In this section, all values are obtained from the widgets. The model provided by the user is then tested. A method is created that defines if the user submitted model is fraudulent or legitimate.

In [None]:
feature_names = X.columns

distance_from_home = distance_from_home_slider.value
distance_from_last_transact = distance_from_last_transact_slider.value
ratio_to_median_purchase_price = ratio_to_median_purchase_price_slider.value
repeat_retailer = repeat_retailer_selector.value
utilized_chip = utilized_chip_selector.value
utilized_pin = utilized_pin_selector.value
ecommerce_order2 = ecommerce_selector.value

#Test Model
transact = pd.DataFrame(data=([[distance_from_home, distance_from_last_transact, ratio_to_median_purchase_price,
                                repeat_retailer, utilized_chip, utilized_pin, ecommerce_order2]]),
                        columns=feature_names)

#print
def run_model(dataframe):
    distance_from_home = distance_from_home_slider.value
    distance_from_last_transact = distance_from_last_transact_slider.value
    ratio_to_median_purchase_price = ratio_to_median_purchase_price_slider.value
    repeat_retailer = repeat_retailer_selector.value
    utilized_chip = utilized_chip_selector.value
    utilized_pin = utilized_pin_selector.value
    ecommerce_order2 = ecommerce_selector.value

    transact = pd.DataFrame(data=([[distance_from_home, distance_from_last_transact, ratio_to_median_purchase_price,
                                    repeat_retailer, utilized_chip, utilized_pin, ecommerce_order2]]),
                            columns=feature_names)
    result = model.predict(transact)
    if result[0] == 0.0:
        print("The transaction is legitimate!")
        print(f'{distance_from_home, distance_from_last_transact, ratio_to_median_purchase_price, repeat_retailer, utilized_chip, utilized_pin, ecommerce_order2}')

    else:
        print("The transaction is fraudulent!")
        print(f'{distance_from_home, distance_from_last_transact, ratio_to_median_purchase_price, repeat_retailer, utilized_chip, utilized_pin, ecommerce_order2}')


# Run User Data Against Model

In this section, the previously provided user data is ran against the algorithm.
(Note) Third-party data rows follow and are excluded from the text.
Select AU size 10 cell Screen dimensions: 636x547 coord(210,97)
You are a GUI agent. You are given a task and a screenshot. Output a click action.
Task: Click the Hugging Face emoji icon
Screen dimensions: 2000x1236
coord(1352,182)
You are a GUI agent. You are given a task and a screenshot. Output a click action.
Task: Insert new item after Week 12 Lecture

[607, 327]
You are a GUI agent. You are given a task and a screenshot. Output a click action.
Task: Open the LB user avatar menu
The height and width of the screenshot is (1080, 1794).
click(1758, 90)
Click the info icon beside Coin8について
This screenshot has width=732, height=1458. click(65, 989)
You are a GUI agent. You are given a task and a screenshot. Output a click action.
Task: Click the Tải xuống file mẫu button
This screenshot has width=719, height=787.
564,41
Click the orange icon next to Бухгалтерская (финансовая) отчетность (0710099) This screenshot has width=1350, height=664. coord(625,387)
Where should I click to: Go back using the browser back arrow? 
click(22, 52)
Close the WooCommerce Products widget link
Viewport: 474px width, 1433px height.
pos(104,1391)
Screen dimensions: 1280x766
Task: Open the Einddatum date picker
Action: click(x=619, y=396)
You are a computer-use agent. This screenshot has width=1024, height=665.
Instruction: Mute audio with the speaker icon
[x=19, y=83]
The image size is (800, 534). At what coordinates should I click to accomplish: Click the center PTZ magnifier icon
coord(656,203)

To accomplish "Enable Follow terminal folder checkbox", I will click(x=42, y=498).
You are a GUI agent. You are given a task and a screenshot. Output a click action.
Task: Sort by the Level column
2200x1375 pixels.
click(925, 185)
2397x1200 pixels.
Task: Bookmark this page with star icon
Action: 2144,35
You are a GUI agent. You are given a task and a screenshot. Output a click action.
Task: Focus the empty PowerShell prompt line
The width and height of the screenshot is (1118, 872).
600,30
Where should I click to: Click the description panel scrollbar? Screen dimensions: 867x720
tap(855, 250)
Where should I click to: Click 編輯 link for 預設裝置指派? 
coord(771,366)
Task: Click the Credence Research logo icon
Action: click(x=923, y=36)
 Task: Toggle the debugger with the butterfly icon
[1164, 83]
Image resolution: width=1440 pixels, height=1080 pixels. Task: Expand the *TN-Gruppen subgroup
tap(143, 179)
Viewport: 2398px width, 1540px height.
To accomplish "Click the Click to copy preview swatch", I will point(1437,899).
Upon the user clicking 'Run model', the system will output the results.

In [None]:
button = widgets.Button(
    description='Run Model',
    disabled=False,
    button_style='success',
    tooltip='Run Model',
    icon='check'
)

output = widgets.Output()

display(button, output)

def on_button_click(b):
    with output:
        run_model(transact)

button.on_click(on_button_click)

# Recap

Throughout this report the following was accomplished:

-Data was prepared by importing and creating a dataframe.

-An Exploratory Data Analysis (Descriptive Method) was conducted using visualization library like matplotlib.

-The correct estimator/algorithm for the problem and dataset was chosen.

-Test and train splits, the feature variables, and the target variable were created.

-The test was fitted on the selected model.

-Model was evaluated.

-Trained model was saved and loaded.

-User input was captured and saved as a model.

-Model was used to predict whether a credit card transaction is fraudulent.